AFP

La prohibición del burkini -trajes de baño de cuerpo entero y cabeza cubierta que usan muchas mujeres musulmanas-, en algunas playas francesas ha desatado una ola de críticas en los países anglosajones, convencidos de que la exclusión de prendas de connotaciones religiosas es un freno a la integración.

"Absurdidad francesa", lanzó el editorialista David Aaronovitch en el diario The Times, por considerarlo propio de "mentes retorcidas" y foco de más problemas.

¿De verdad que vestir un burkini ofende más que entrever la "raya del trasero de una persona de mediana edad" que se sale de un bañador de corte clásico? se pregunta Remona Aly, de la organización británica Exploring Islam Foundation, que fomenta una mayor comprensión del islam.

Cruzarse en el Reino Unido con una mujer con velo integral en algunas ciudades o barrios poblados por muchos musulmanes es bastante común y no desencadena polémica.

El ejemplo más célebre de burkini en el país no lo ha protagonizado una musulmana, sino Nigella Lawson, una presentadora de la radiotelevisión británica que se puso uno en 2011 en una playa de Sídney para evitar el bronceado.

La mayor parte de los medios de comunicación británicos dedicaron reportajes al escándalo en Francia. La BBC recabó testimonios muy críticos de musulmanas.

"El burkini me ha dado la libertad de nadar y de ir a la playa, sin la sensación de traicionar mis convicciones", declaró Aysha Ziauddin en la televisión pública.

"Es chocante que se pueda exigir a alguien que se destape o que se vaya", abundó Maryam Ouiles, en la BBC.

La discrepancia se debe a las diferencias culturales entre los dos países, entre la política de integración al estilo francés y el multiculturalismo británico, considera Sara Silvestri, de la City University de Londres.


Algunas playas de Francia colgaron anuncios para prohibir la utilización del burkini

 "Dos modelos" 

"Los dos modelos de integración están en crisis: ya no se aplican o comprenden con claridad y cada país mira lo que hace el otro para extraer lecciones", abunda.

La dificultad del modelo francés que promueve la igualdad entre todos los ciudadanos independientemente de su raza o religión "es que es difícil de aplicar de forma equitativa", añade.

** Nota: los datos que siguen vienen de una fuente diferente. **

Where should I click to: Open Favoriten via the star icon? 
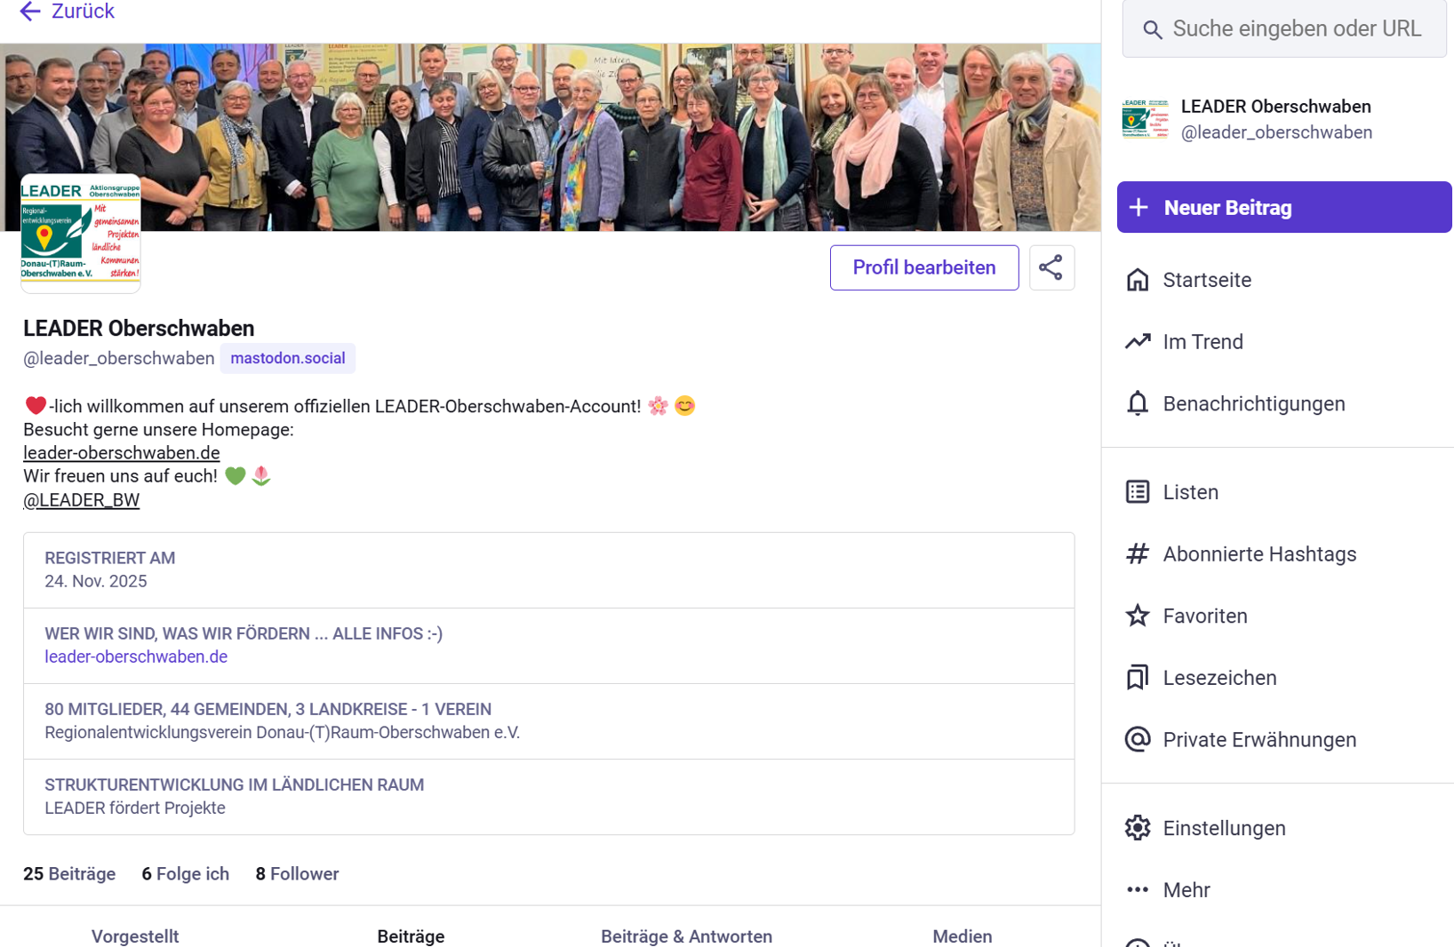pyautogui.click(x=1138, y=616)
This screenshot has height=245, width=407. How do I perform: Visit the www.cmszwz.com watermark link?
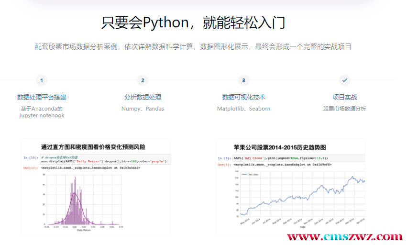click(343, 237)
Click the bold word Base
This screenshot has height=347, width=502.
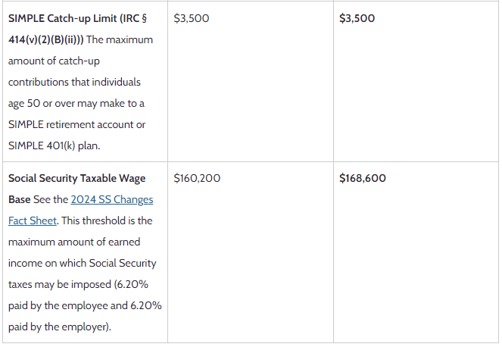click(x=20, y=199)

Para Patrick Simon, del Instituto nacional de estudios demográficos franceses, "existe una dificultad en el modelo francés de integración para concebir la visibilidad de las prácticas culturales y religiosas de la vida social y en particular en el espacio público".

Simon ve "un endurecimiento respecto a los inmigrantes, en particular los musulmanes, en Francia durante los últimos 20 años".

"Todo lo que se dice sobre el burkini y todo lo demás lleva a pensar que el problema viene de las minorías y no de la organización de la sociedad francesa", estima.

Además -añade- el impacto de los recientes atentados en Francia "tiende a favorecer la idea de que esta diversidad puede ser problemática y amenaza la cohesión nacional. Esta idea se fortaleció en la opinión pública y la defienden muchas fuerzas políticas".

En Estados Unidos, se considera ilógico imponer reglas para que algunas mujeres no tengan que obedecer a otras.

El debate sobre el burkini, estima la ediorialista Amanda Taub en el New York Times, va más allá de la religión y de una prenda: se trata de "proteger a la mayoría no musulmana francesa de tener que mirar de frente un mundo cambiante".

En Australia, de donde es originaria Aheda Zanetti, la diseñadora del burkini, la prenda se interpreta como un instrumento de integración. Hay por ejemplo una monitora de natación y una socorrista que lo visten en el país.

La periodista Sarah Malik, residente en Sídney, tiene claro que la prohibición del burkini constituye "un ataque a las minorías". "Ahora resulta que las mujeres ya no tienen que lidiar sólo con el sexismo de sus comunidades, sino también con la fuerza bruta del Estado", denuncia en el Sydney Morning Herald.